Last day of "MAD Magazine Week"!
Like many great innovators MAD Magazine spawned some imitators. Cracked Magazine and Crazy Magazine were two of these MAD wannabes and each have come and gone. Though I'd sometimes buy and enjoy their issues – depending who was on the cover – my vote was always with MAD. (To read about how I got Tom Wopat's autograph on this issue of Cracked (to the right), click here.)
Cracked and Crazy blatantly aped just about everything MAD put in print...from it's subject matter...to it's artwork...and even the use of a mascot character. Like MAD's Alfred E. Neuman, Cracked featured a dumb, wide-jowled mascot janitor named Sylvester P. Smythe on its covers, while Crazy had a short, bug-eyed mascot with a large black hat and cape named Irving Nebbish, who was later replaced with the belligerent Obnoxio the Clown in 1980. 
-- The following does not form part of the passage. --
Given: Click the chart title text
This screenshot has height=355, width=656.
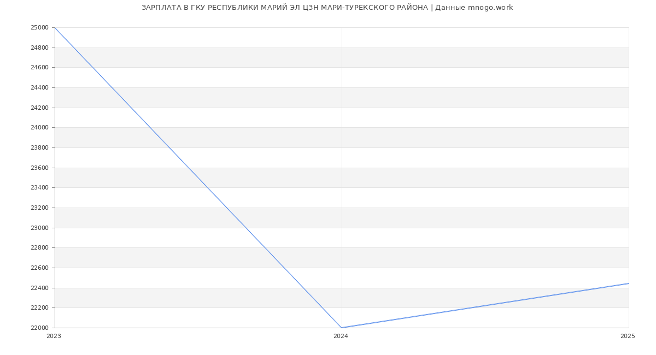Looking at the screenshot, I should click(327, 8).
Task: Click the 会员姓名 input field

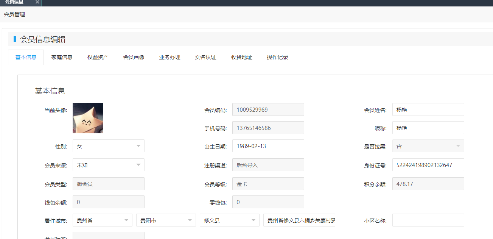Action: coord(428,110)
Like I said on the first day of "MAD Magazine Week", MAD has been tamed over the years, but it's stood the test of time.

1 comments:
I would read CRACKED occasionally...it wasn't all that bad, really (and had art by the talented John Severin)...but CRAZY wasn't all that good, really, and had just a weird mascot. Why all these magazines decided to use a mascot is beyond me. Yes, both very clearly imitated MAD, to the point of embarrassment, but then some imitators can actually be good, as with so many of the movie monster magazines during the 1950s-1970s.